Crash Course: the road to smart driving

Sydney Hopper, Kenadi Browne, and Brittany Toombs

Teen driving accidents are exceedingly common, and Liberty is no exception. We sift through the most common and dangerous causes of the accidents to aid prevention of the number one cause of teen deaths in America.

Drinking

Young drivers (16-20) are 17 more times likely to die in a crash when they have been drinking. Tip: have a plan if you drink–have someone you can call, or make someone a designated driver.

Drowsy Driving

Warning signs to look for: difficulty focusing, frequent blinking or heavy eyelids, drifting from your lane, or repeatedly yawning or rubbing your eyes. Tip: get enough sleep! Adults need 7 to 8 hours while teens need 9 to 10!

Texting

Nearly half of all U.S. high school students aged 16 or older text or uses social media while driving. Tip: Use #X in the middle of texting to let people know you are driving.

Crash advice from Liberty’s pros:We sat down with Deputy  Dave Montalvo and driver’s education teacher Ron Thruelsen for guidance on what to do if you get into an accident.

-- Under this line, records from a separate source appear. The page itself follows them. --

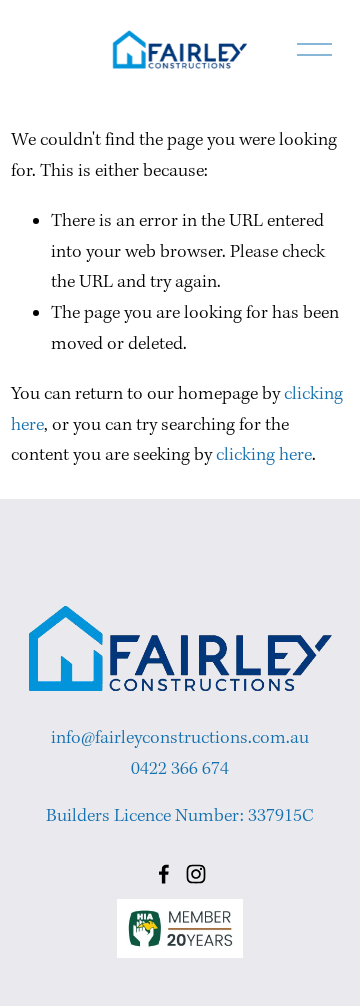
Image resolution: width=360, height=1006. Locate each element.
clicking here (264, 455)
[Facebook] (164, 874)
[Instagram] (196, 874)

1. Make sure you and everyone else in the car are safe.

2. Turn your car all the way off, get out of traffic, and leave your car if it’s smoking or unsafe.

3. Aid the injured if there are any, and call 911 so help can arrive.

4. Bring your proof of insurance, license, and registration to the other driver and take pictures and write down his or her information. Take pictures of the scene for your insurance company’s reference, recording the time and place too.

5. Try not to argue, yell, or admit fault, as this could negatively affect you if the case is taken to court.

6. Despite the stress, try your best to stay calm and focus on the task at hand.